**Page extract**

------------------------------------------------------------------------

Computer Science ETDs

Publication Date

Fall 12-16-2023

Abstract

Roadside LiDAR (Light Detection and Ranging) sensors are recently being explored for Intelligent Transportation System aiming at safer and faster traffic management and vehicular operations. However, massive data volume, occlusion, and limited viewing angles are significant obstacles to the widespread use of roadside LiDARs. In this dissertation, we address three major challenges to enable applications of Intelligent Transportation System through roadside LiDAR data: (i) real-time transmission of the massive point-cloud data from the roadside LiDAR devices to the cloud using 5G network, (ii) mitigating sensor occlusion problem to increase coverage and detect events occurred in occluded regions of a sensor, and (ii) summarizing the roadside LiDAR dataset.

We develop a novel grouped wavelet technique for Static roadside LiDAR data compression (i.e., SLiC) so that the data can be streamed to the cloud in real-time. Experimental results show that SLiC can compress up to 1.9$\times$ more effectively than the state-of-the-art compression method can do. Moreover, SLiC is computationally more efficient in achieving 2$\times$ improvement in bandwidth usage over the best alternative. Even with this impressive gain in communication and storage efficiency, SLiC retains down-the-pipeline application's accuracy. We also address the sensor occlusion problem by proposing a calibration technique to fuse multiple LiDARs. We show that our technique works on various data granularity and enables real-time analytics for roadside traffic monitoring. We conduct evaluations using a wide range of simulated traffic scenarios, demonstrating that fusion reduces occlusion and enhances the accuracy of vehicle counting and near-collision detection. We apply our algorithm to real traffic data and demonstrate utility in classifying vehicles and detecting occluded traffic participants. Finally, we summarize the roadside LiDAR data by transforming the point cloud data into time series and proposing a new pattern mining task that considers joining a set of time series based on an arbitrary number of subsequences (i.e., patterns) with arbitrary lengths. We develop a fast algorithm named MultiPAL to join multiple time series at interactive speed to identify valuable events from the roadside LiDAR data.

------------------------------------------------------------------------

**Dataset**
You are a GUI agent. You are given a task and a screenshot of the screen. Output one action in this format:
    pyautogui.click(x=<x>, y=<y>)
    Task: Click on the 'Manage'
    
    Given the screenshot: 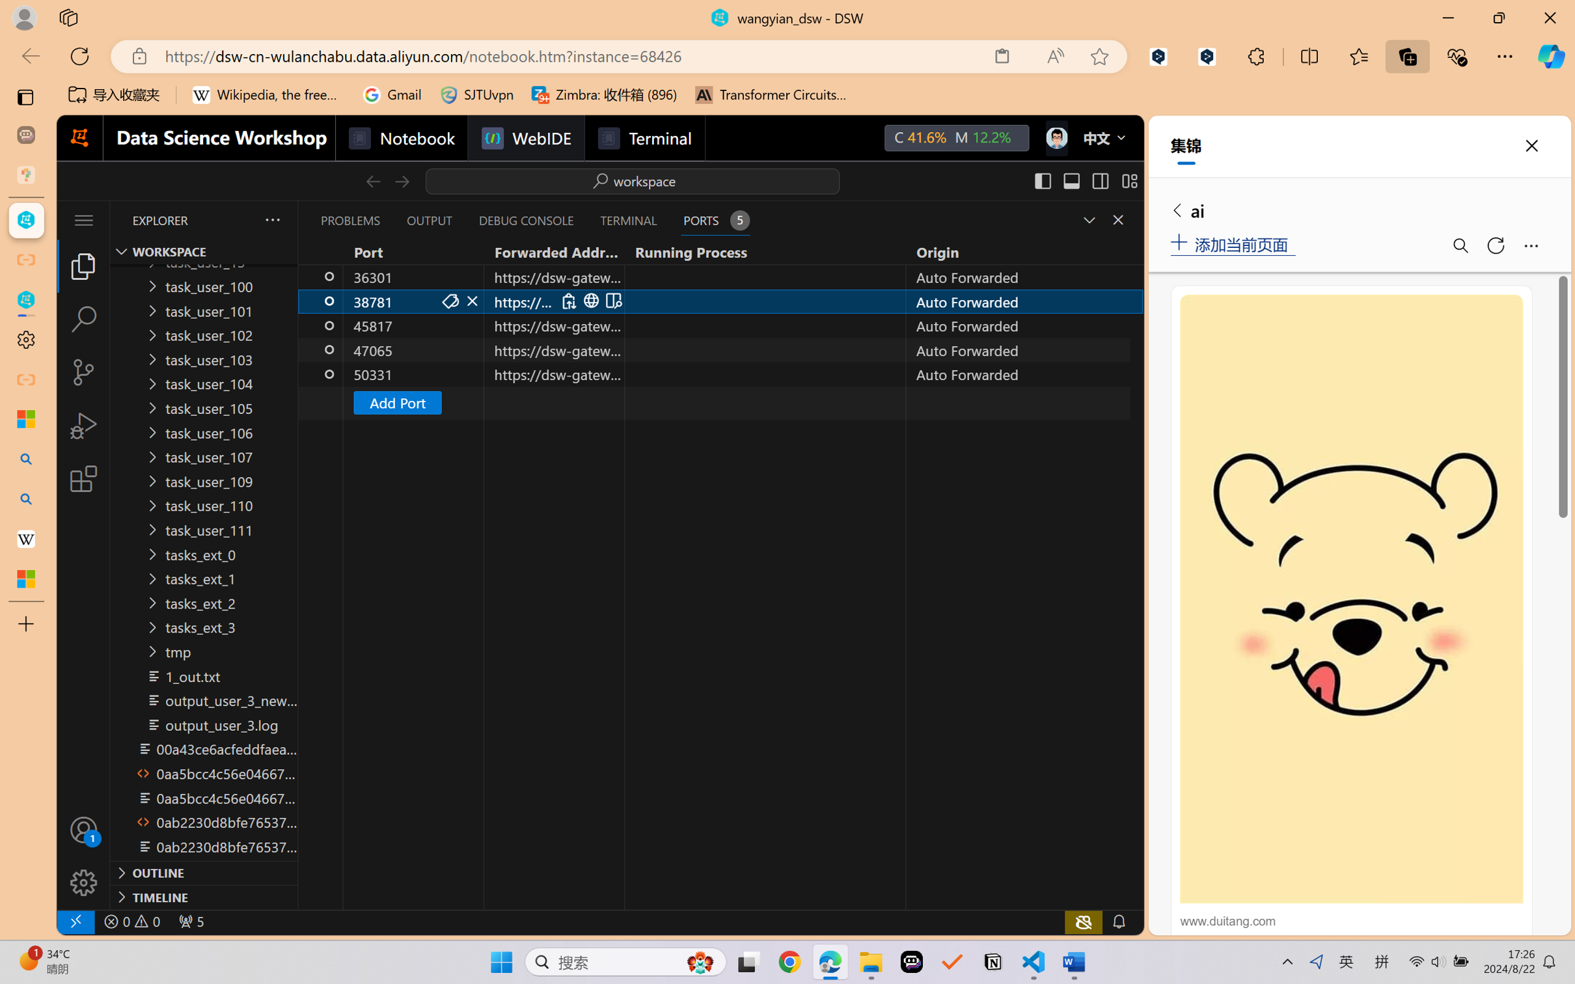 What is the action you would take?
    pyautogui.click(x=83, y=855)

------------------------------------------------------------------------

**What you need to do**
- A) Please edit the roadside LiDAR abstract from "Fall 12-16-2023" up to and including "roadside LiDAR dataset.", replacing "Intelligent Transportation System" with "ITS" throughout.
- B) Based on the roadside LiDAR abstract, does each statement agree with it? For each one, answer yes or no and quote the words that settle it.
(i) The point-cloud data is sent from the roadside devices to the cloud over a 5G network.
(ii) The fusion evaluations were run only on real traffic data.
(iii) MultiPAL joins multiple time series at interactive speed.
- C) Answer these questions from the roadside LiDAR abstract:
(i) What publication date is given?
(ii) What does SLiC stand for?
(iii) What technique is proposed to fuse multiple LiDARs?

**Complete answers**
- A)
Fall 12-16-2023

Abstract

Roadside LiDAR (Light Detection and Ranging) sensors are recently being explored for ITS aiming at safer and faster traffic management and vehicular operations. However, massive data volume, occlusion, and limited viewing angles are significant obstacles to the widespread use of roadside LiDARs. In this dissertation, we address three major challenges to enable applications of ITS through roadside LiDAR data: (i) real-time transmission of the massive point-cloud data from the roadside LiDAR devices to the cloud using 5G network, (ii) mitigating sensor occlusion problem to increase coverage and detect events occurred in occluded regions of a sensor, and (ii) summarizing the roadside LiDAR dataset.

- B)
(i) Yes: "real-time transmission of the massive point-cloud data from the roadside LiDAR devices to the cloud using 5G network"
(ii) No: "We conduct evaluations using a wide range of simulated traffic scenarios"
(iii) Yes: "We develop a fast algorithm named MultiPAL to join multiple time series at interactive speed"

- C)
(i) Fall 12-16-2023
(ii) Static roadside LiDAR data compression
(iii) A calibration technique